Data for this exercise:
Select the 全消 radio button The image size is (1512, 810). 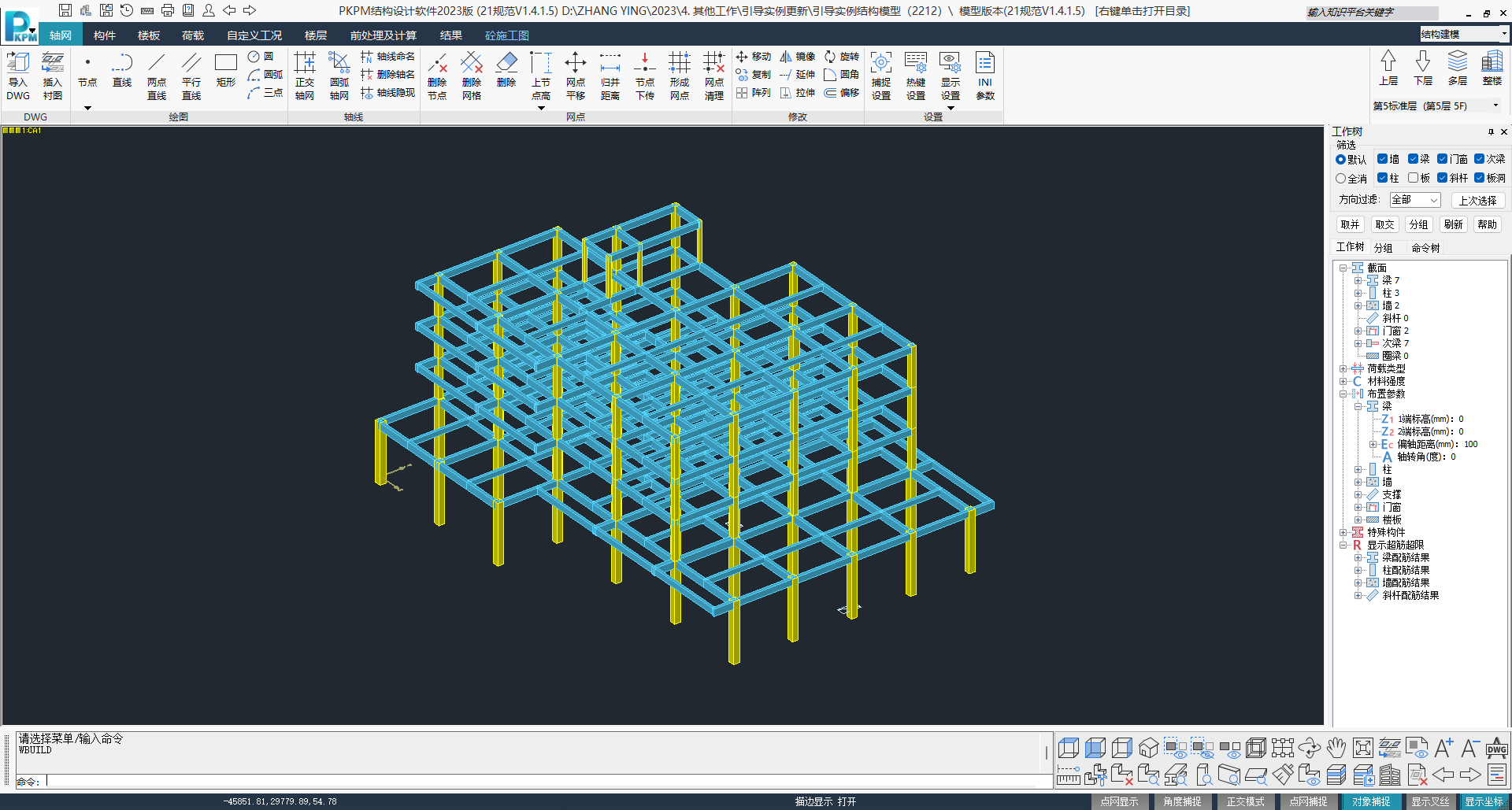(x=1340, y=179)
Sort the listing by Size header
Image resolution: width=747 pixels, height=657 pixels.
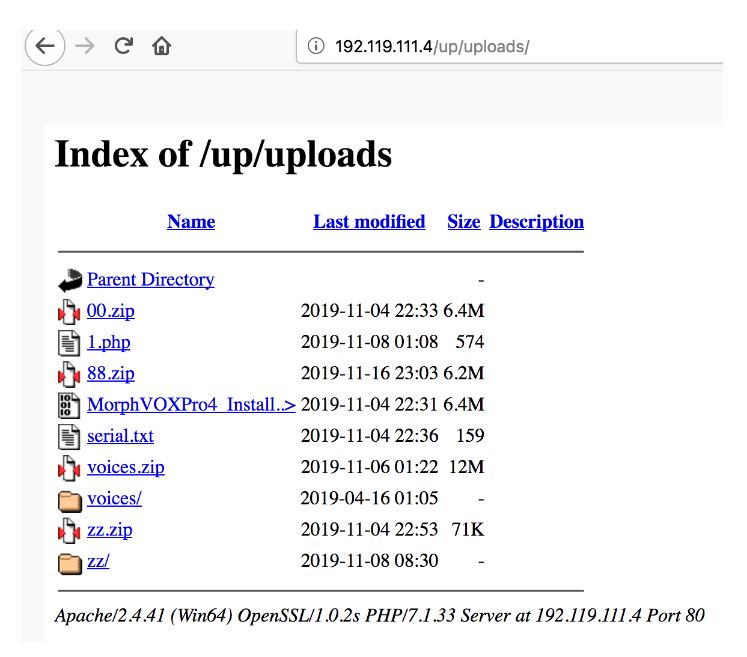463,222
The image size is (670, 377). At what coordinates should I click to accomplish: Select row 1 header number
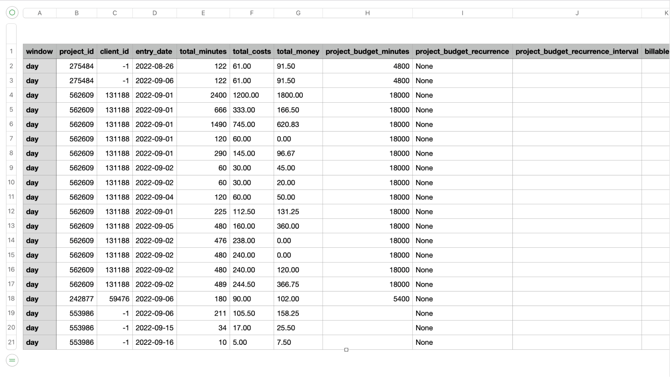click(x=12, y=51)
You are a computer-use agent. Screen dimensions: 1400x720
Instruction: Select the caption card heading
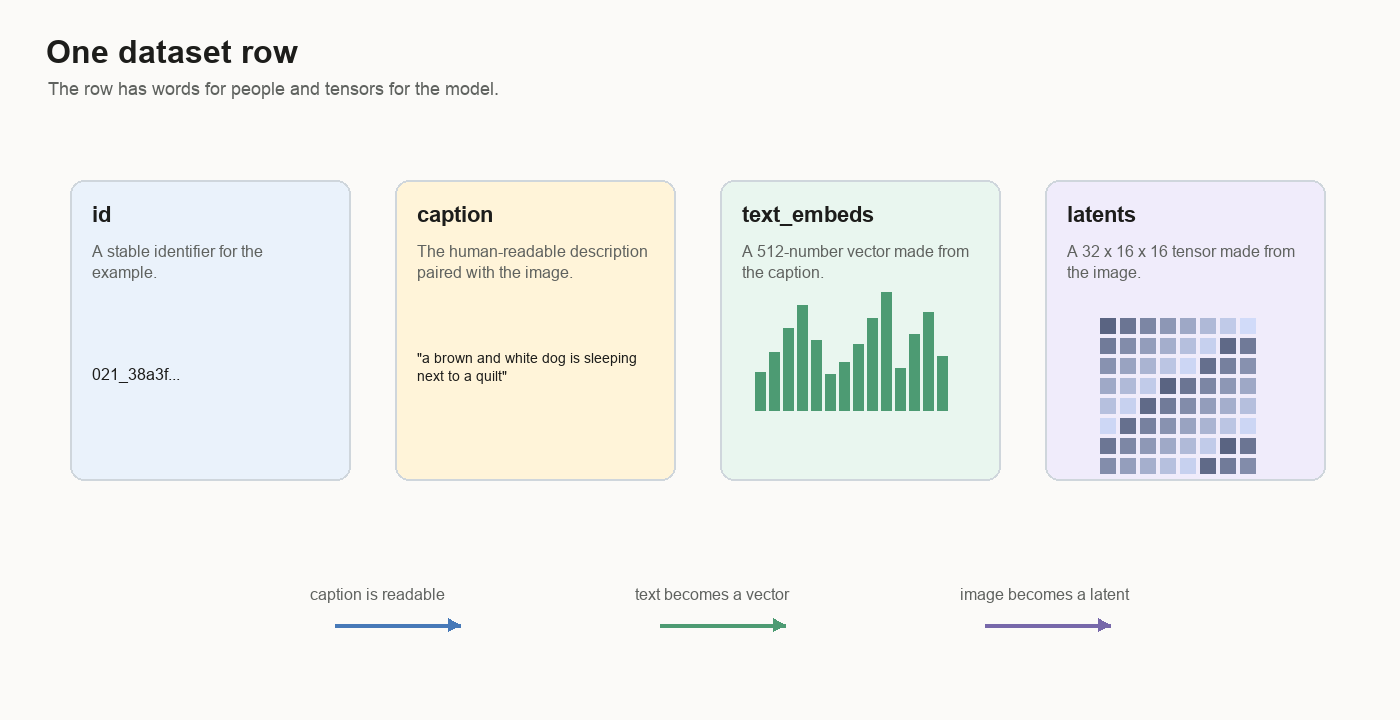455,215
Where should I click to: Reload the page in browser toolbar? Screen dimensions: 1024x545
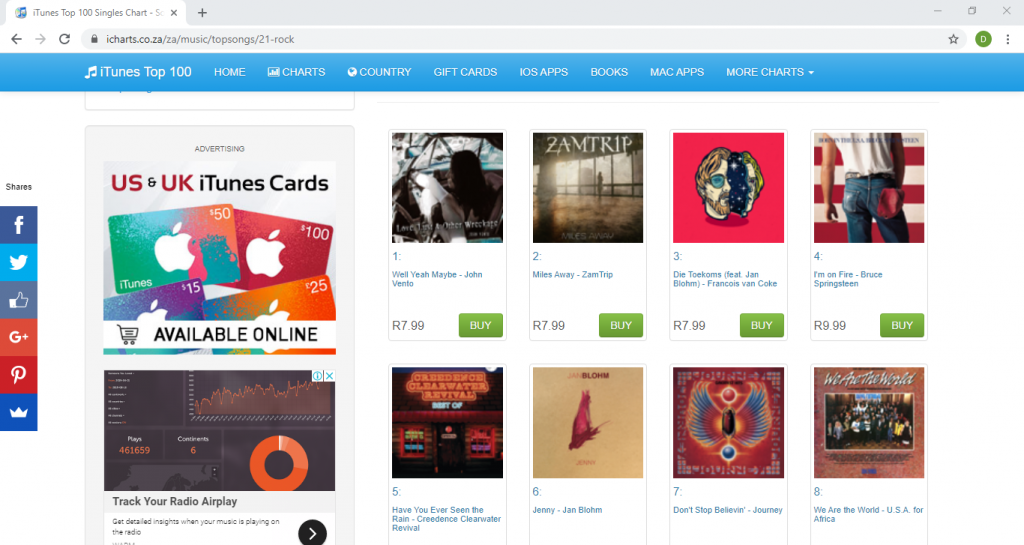(x=64, y=39)
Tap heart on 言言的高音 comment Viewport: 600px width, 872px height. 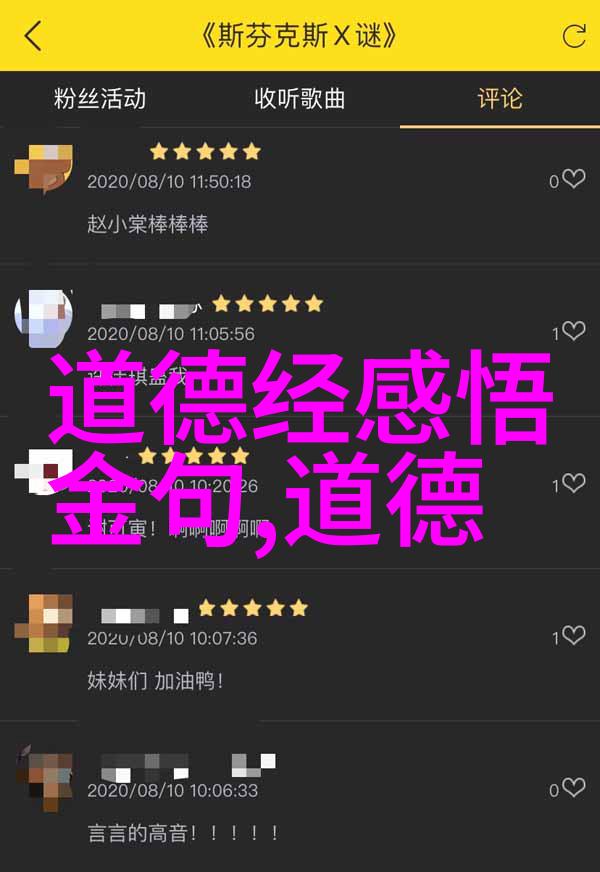click(x=573, y=787)
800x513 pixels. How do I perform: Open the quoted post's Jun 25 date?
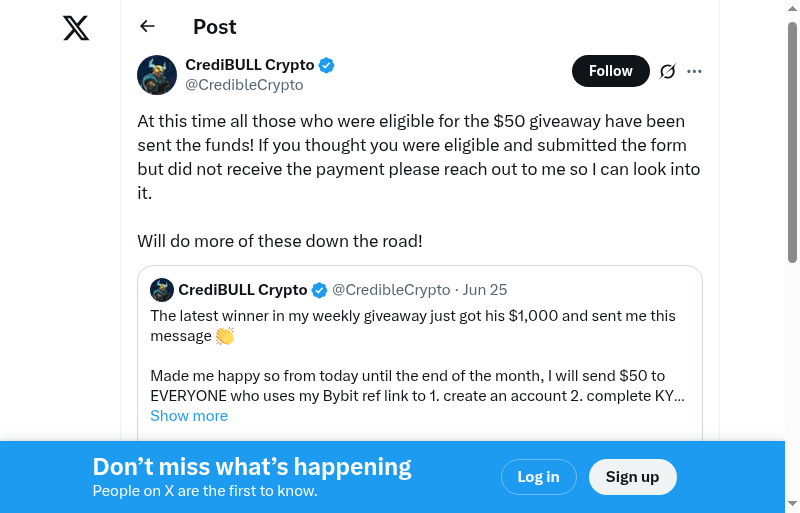coord(485,290)
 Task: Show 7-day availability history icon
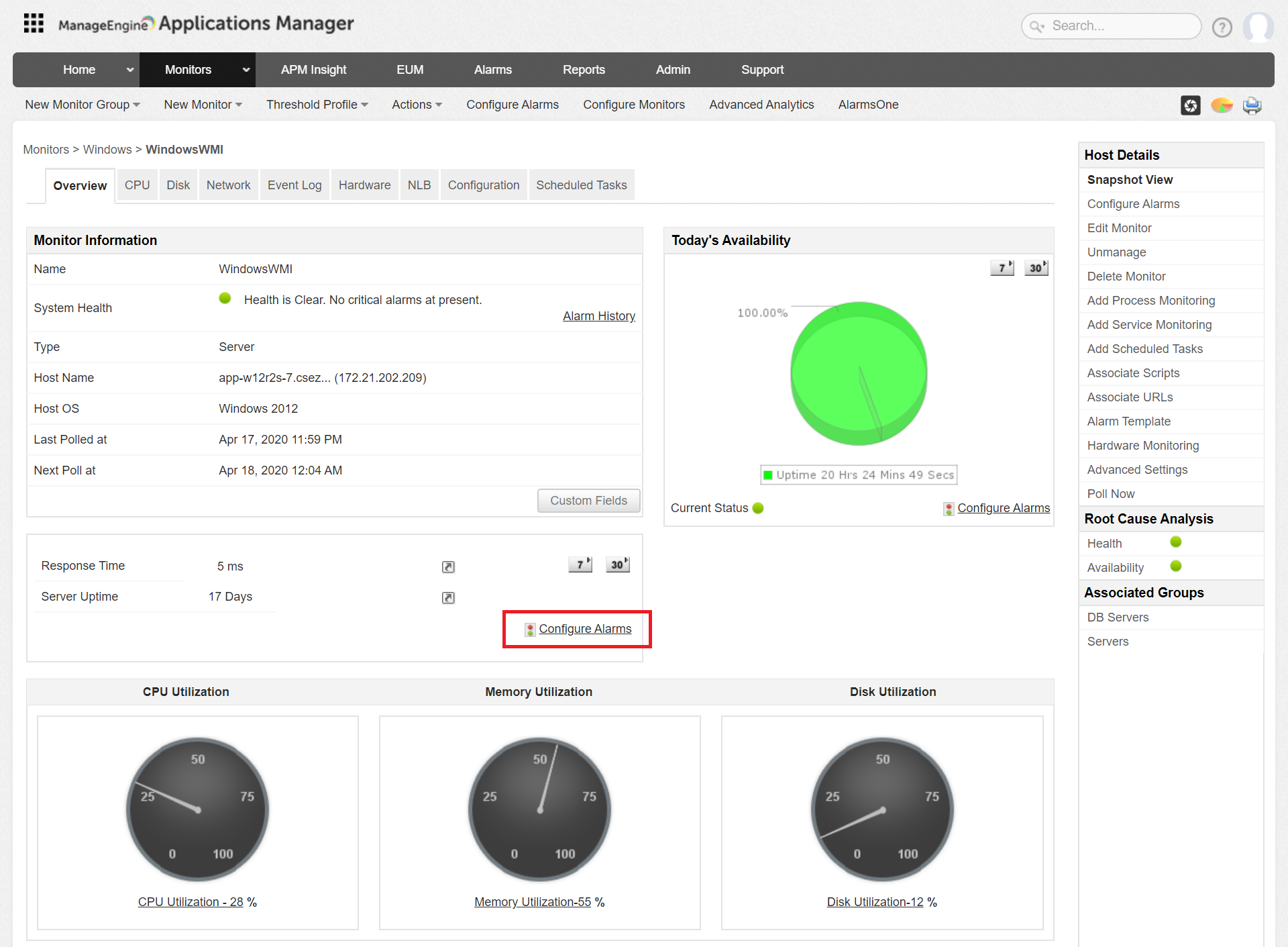(x=1002, y=268)
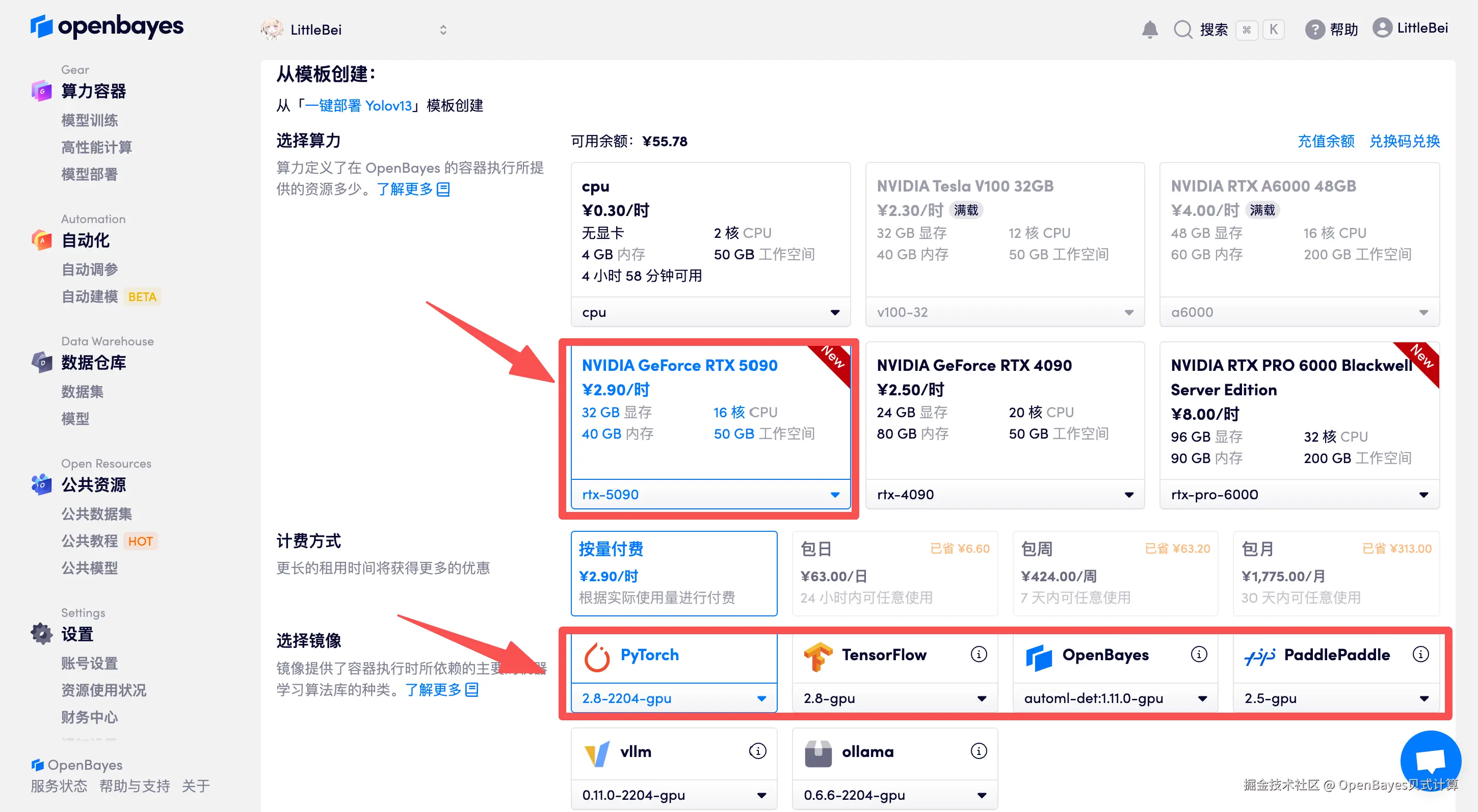Click the 搜索 search field
This screenshot has width=1478, height=812.
pos(1214,29)
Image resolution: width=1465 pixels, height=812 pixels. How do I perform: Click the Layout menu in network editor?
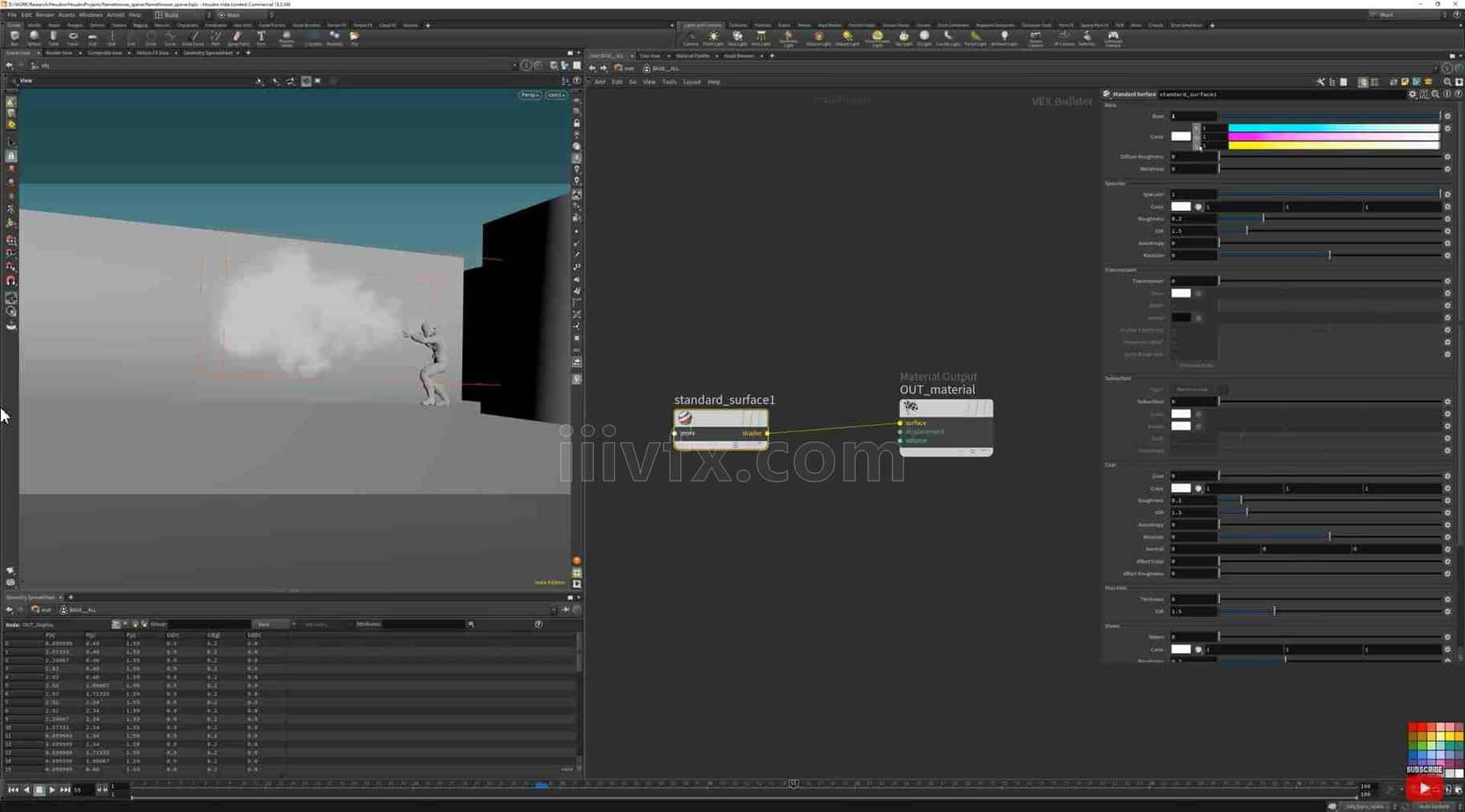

Exercise task: Express the stretch from the line containing "800x513 pixels. How" through the end of the rows as a Markdown table with the columns Index and Entry, numbering each line and skipping blank lines. Leave the pictures out of the table.

Solved exercise:
| Index | Entry |
|---|---|
| 1 | 800x513 pixels. How do I perform: Open the quoted post's Jun 25 date? |
| 2 | coord(485,290) |
| 3 |  Task: Show 7-day availability history icon |
| 4 | (x=1002, y=268) |
| 5 | Click the 搜索 search field |
| 6 | This screenshot has width=1478, height=812. |
| 7 | pos(1214,29) |
| 8 | Image resolution: width=1465 pixels, height=812 pixels. How do I perform: Click the Layout menu in network editor? |